The Resolution is based on articles 99 and 493 of the Organic Code of the Social Economy of Knowledge, Creativity and Innovation (COESCI)[1], but these regulations are contradictory to international conventions[2], which makes them inapplicable due to the hierarchy of regulations established by the Constitution[3].

The effect of these rules is that SENADI does not adequately protect the rights of the holders of plant varieties in certain cases, since the institution could refuse to pursue the necessary actions for the protection – guardianship – of the intellectual property rights when the contract is not registered, leaving the holder of the rights unprotected.

In other words, SENADI now has attributions similar to those of the Property Registry, an institution where the transfer of ownership contracts in real estate must be registered in order for them to take effect between the parties.

The Resolution, besides being contrary to the aforementioned international treaties, creates an antinomy with articles 66.1. and 169 of the Constitution of the Republic of Ecuador and articles 1561 and 1740 of the Civil Code[4]. The granting of an exploitation license is nothing more than the purchase and sale of the exploitation rights of the varieties owned by the breeder. Consequently, the contract should become effective for the parties only with their consent.

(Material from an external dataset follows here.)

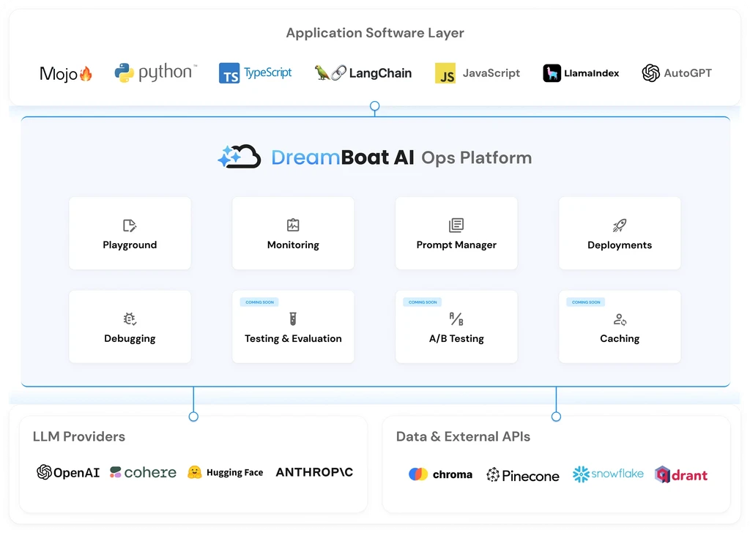This screenshot has width=750, height=533.
Task: Open the Monitoring tile
Action: point(293,233)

This antinomy can be resolved by taking into account the hierarchy of the norm. As hierarchically superior norms, the provisions of international treaties or conventions and the Constitution take precedence[5]. However, in practice, there is still a problem, since no authority has ruled that the norms do not apply, on the contrary, a Resolution was issued to regulate their implementation.

So, can anything be done about it? Yes. An adequate way to challenge the COESCI norms and the Resolution is to file an action of unconstitutionality before the Constitutional Court. This agency can verify that the regulation issued by SENADI does not comply with international conventions, the Constitution, or other laws. In case of getting a favorable sentence, the norms will not be considered valid in the points contested.


Article 99. COESCI – “Obligation of registration – Any transfer, authorization of use or license on any intellectual property right or application in process, shall be registered before the relevant national authority for intellectual rights. Transfers, authorizations of use or licenses on industrial property shall become effective as from their registration before the corresponding national authority on intellectual rights”.

Article 493 COESCI – “Transfer or license of the application for breeder’s right: A breeder’s right or an application in process may be the subject of a transfer or license for the exploitation of the variety. Any transfer, authorization of use or license of a plant breeder’s right or an application in process of concession shall be recorded in writing and registered with the corresponding authority on intellectual rights and shall be effective from the date of its registration. Any interested party may request the registration of a transfer or license”.


The International Convention for the Protection of New Varieties of Plants (hereinafter “UPOV”), a supranational multilateral standard in force in Ecuador that prevails over the domestic legal provisions of our country, permits the limitation of the exercise of breeders’ rights solely and exclusively for reasons of public interest (1978 Act of the International Convention for the Protection of New Varieties of Plants, Article 9).

On the other hand, Decision 486 of the Andean Community of Nations establishes that contracts must be registered only for them to be effective against third parties (article 106).


Article 425 CRE.- The hierarchical order for the application of regulations shall be as follows: The Constitution; international treaties and conventions; organic laws; ordinary laws; regional rules and district ordinances; decrees and regulations; ordinances; agreements and resolutions; and other acts and decisions of the public authorities. In case of conflict between norms of different hierarchies, the Constitutional Court, judges, administrative authorities and public servants will resolve it by applying the superior hierarchical norm.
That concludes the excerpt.